Suara adzan isya berkumandang begitu merdu, Allah sudah memanggil umatnya untuk beribadah.
Jangan sampai kita melalaikan kewajiban kita sebagai umat manusia yang berakhlak dan memiliki keimanan.
Sesudah melaksanakan shalat isya langsung saja aku menuruni tangga menuju dapur benar saja ternyata ummiku sudah berada di sana. Dia selalu menunggu anak gadisnya untuk makan bersama tapi kadang kita tidak makan berdua melainkan dengan bi Inah dan suaminya. Walaupun mereka sering menolak karna menurut mereka berdua itu tidak sopan tapi tetap saja aku memaksa mereka untuk makan bersamaku, setelah semua selesai aku memutuskan membantu bi Inah mencuci piring aku harus mulai belajar sendiri bagaimana mengurus rumah tangga dan menjalankan aktivitas seperti bibi. Tapi tidak mungkin nanti aku tinggal bersama keluarga dia toh dia hanya menginginkan anakku bukan aku, apa nanti aku rela menyerahkan anakku pada mereka? Nanti saja aku memikirkannya menikah saja belum rencana kedepan biar Allah swt yang mengatur semuanya, kita hanya berusaha dan terus berikhtiar.

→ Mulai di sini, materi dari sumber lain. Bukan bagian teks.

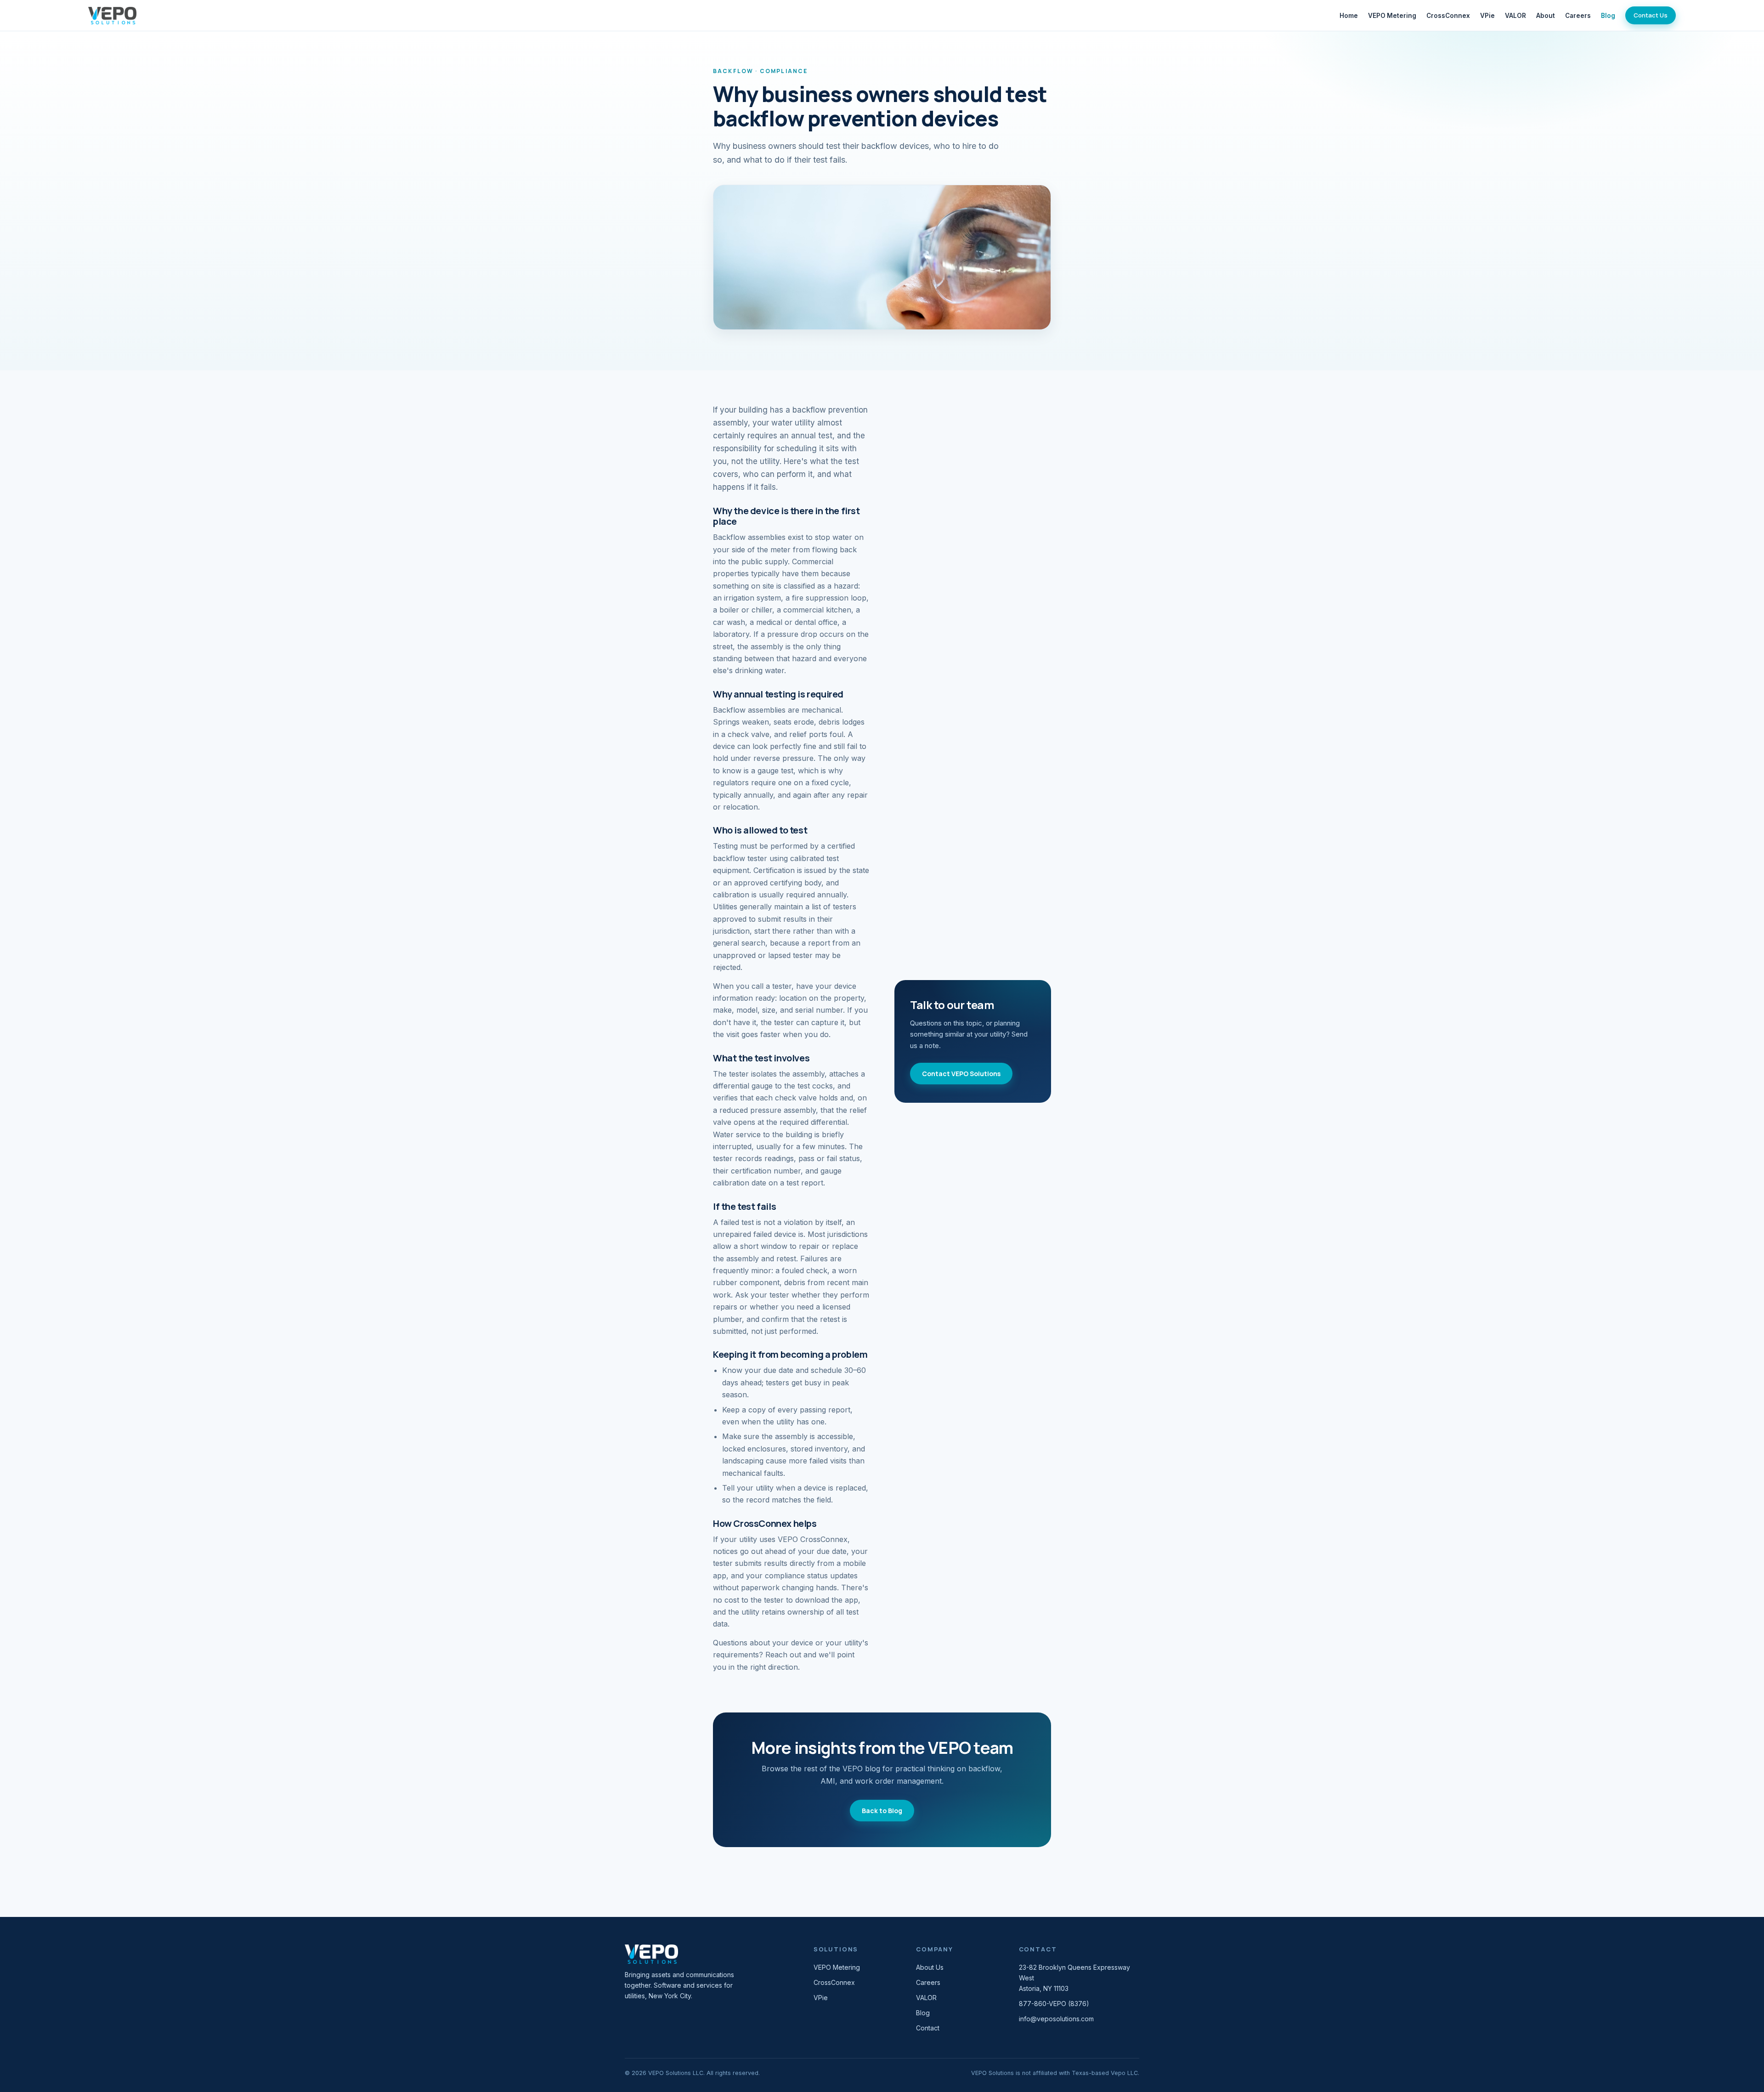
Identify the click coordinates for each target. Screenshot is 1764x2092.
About (1545, 15)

Aku membuka novel kesayanganku rasanya tidak bosan-bosan aku membacanya, membaca kisah yang sama seperti Siti Fatimah Az-zahra dengan Syaidina Ali bin Abi Thalib mencintai dalam diam begitupun aku akan mencintainya dalam diam, aku harus mulai menguatkan hatiku jangan sampai aku mencintainya walaupun setiap harinya aku terus mengagumi dia anggap saja itu hanya sebatas kagum tanpa ada rasa sama sekali.

Aku memutuskan tidur bersama dengan ummi entah kenapa ingin sekali aku menghambiskan waktu berdua dengan ummi. Begitupun ummi seperti takut kehilanganku kadang aku dan ummi selalu menangis mengingat kalau aku akan menjadi istri kedua, semoga di posisi itu aku bisa kuat dengan omongan orang nantinya sudah pasti tetangga bahkan orang yang baru ku kenal bila mengetahui statusku akan membicarakanku yang tidak-tidak, kata ummi aku harus siap mental menghadapi itu semua, aku tidak boleh mengeluh karna itu juga aku yang terima semuanya.

Jam 03 : 00 ummi membangunkanku, ummi mengajakku melaksanakan shalat malam, shalat yang selalu aku dan ummi lakukan.

"seutama-utama shalat setelah shalat fardhu ialah shalat sunnat di waktu malam"
(HR. Muslim)

Ummi selalu mengingatkanku kalau ada masalah kita lakukan saja shalat malam itu akan membuat pikiran kita menjadi tenang, bahkan ummi selalu bilang kalau kita harus mencurahkan apapun yang kita pendam ke hadapan Allah SWT. Aku akan selalu inget dengan semua pesan ummi karna bagiku dialah pelita hidupku yang tidak akan pernah tergantikan.
Ummi bilang. "Suatu hari ada waktunya ummi harus melepaskan kamu nak, tapi kamu janji walaupun kamu sudah menjadi tanggung jawab orang lain tapi ummi akan terus ada buat kamu kamu jangan pernah merasa sendiri." itu semua yang ummi ucapkan akan selalu terngiang di otakku.

"Tidur lagi nak" ucap ummiku

"Tidak ummi sebentar lagi juga subuh, Safa mau nyelesain tugas dulu"

"Nak inget kan kamu jaga kesehatan jangan terlalu sibuk sama kuliah kamu, kamu harus kuatin mental kamu nak"

"Iya mi tenang saja Safa gapapa ko"

Aku langsung memeluk ummi erat, entah kenapa rasanya sangat berat meninggalkan ummi nanti semoga aku masih tetap serumah dengan ummiku.